===== TEXTAUSZUG =====

Das Verhalten mancher Banker gereicht immer mehr zur Schande für die Schweiz. UBS und CS haben durch ein Geschäftsgebaren das im rechtlichen Graubereich liegt oder teilweise rundweg illegal ist, der Reputation unseres Landes Schaden zugefügt. Unsere Vertrauenswürdigkeit und der gute Ruf wurden langjährig und systematisch missbraucht, um gewinnbringende Geschäfte zu tätigen. Zwar war daran vermutlich nur ein kleiner Teil der Belegschaft beteiligt, doch sind die internen Kontrollen zu lasch oder man hat auf der Führungsetage weggesehen. — Allzu lange haben auch Öffentlichkeit und Politik beide Augen zugedrückt. Schliesslich waren die Banken gute Steuerzahler, wichtige Arbeitgeber und nicht zuletzt gute Lobbyisten.
Sündenregister
Das Sündenregister einiger Banken ist lang. So haben Mitarbeiter der UBS ausländischen Kunden während vielen Jahren systematisch Beihilfe zum Steuerbetrug geleistet. Dies hat UBS-Präsident Villiger bereits im Sommer 2009 eingestanden. Bei der Credit Suisse dürften die Dinge leider nicht viel besser liegen. Denn auch sie ist nun in die Fänge der US-Steuerbehörde (IRS) geraten.
Schamlosigkeit
Geradezu unverfroren ist zudem die Reaktion einzelner Banker auf den Druck aus den USA. «Es hat mich schockiert, dass offenbar frühere UBS-Mitarbeiter mitsamt ihren Kunden zu anderen Banken wechselten, um dort das gleiche Geschäft schamlos weiterzubetreiben», sagt Finanzministerin Widmer-Schlumpf diese Woche in der NZZ.
Bei so viel Schamlosigkeit fehlen einem fast die Worte. Der Schaden, welcher hier für das Ansehen unseres Landes und den Finanzplatz entsteht, scheint den Tätern und ihren Vorgesetzten egal zu sein.
Rationales Verhalten
Angesichts der hohen persönlichen Gewinne für die Banker sowie des bislang relativ geringen Risikos des Erwischtwerdens, ist dieses Verhalten — ökonomisch gesehen — vermutlich sogar individuell rational. Aus Sicht der betroffenen Banken und des Finanzplatzes entstehen massive negative Externalitäten. Durch falsche Anreizsysteme und fehlende Kontrollen haben sich die Banken aber auch selbst schuldig gemacht.

=====

Schreib den Text über das Verhalten der Banker von „Das Verhalten mancher“ bis „zuletzt gute Lobbyisten.“ neu und setz dabei „Chefetage“ an die Stelle von „Führungsetage“.

===== GEGEBENE ANGABEN =====

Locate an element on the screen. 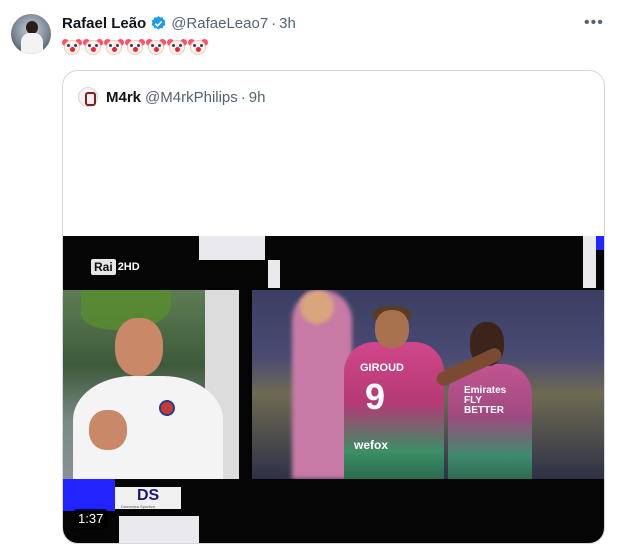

=====

[LÖSUNG]
Das Verhalten mancher Banker gereicht immer mehr zur Schande für die Schweiz. UBS und CS haben durch ein Geschäftsgebaren das im rechtlichen Graubereich liegt oder teilweise rundweg illegal ist, der Reputation unseres Landes Schaden zugefügt. Unsere Vertrauenswürdigkeit und der gute Ruf wurden langjährig und systematisch missbraucht, um gewinnbringende Geschäfte zu tätigen. Zwar war daran vermutlich nur ein kleiner Teil der Belegschaft beteiligt, doch sind die internen Kontrollen zu lasch oder man hat auf der Chefetage weggesehen. — Allzu lange haben auch Öffentlichkeit und Politik beide Augen zugedrückt. Schliesslich waren die Banken gute Steuerzahler, wichtige Arbeitgeber und nicht zuletzt gute Lobbyisten.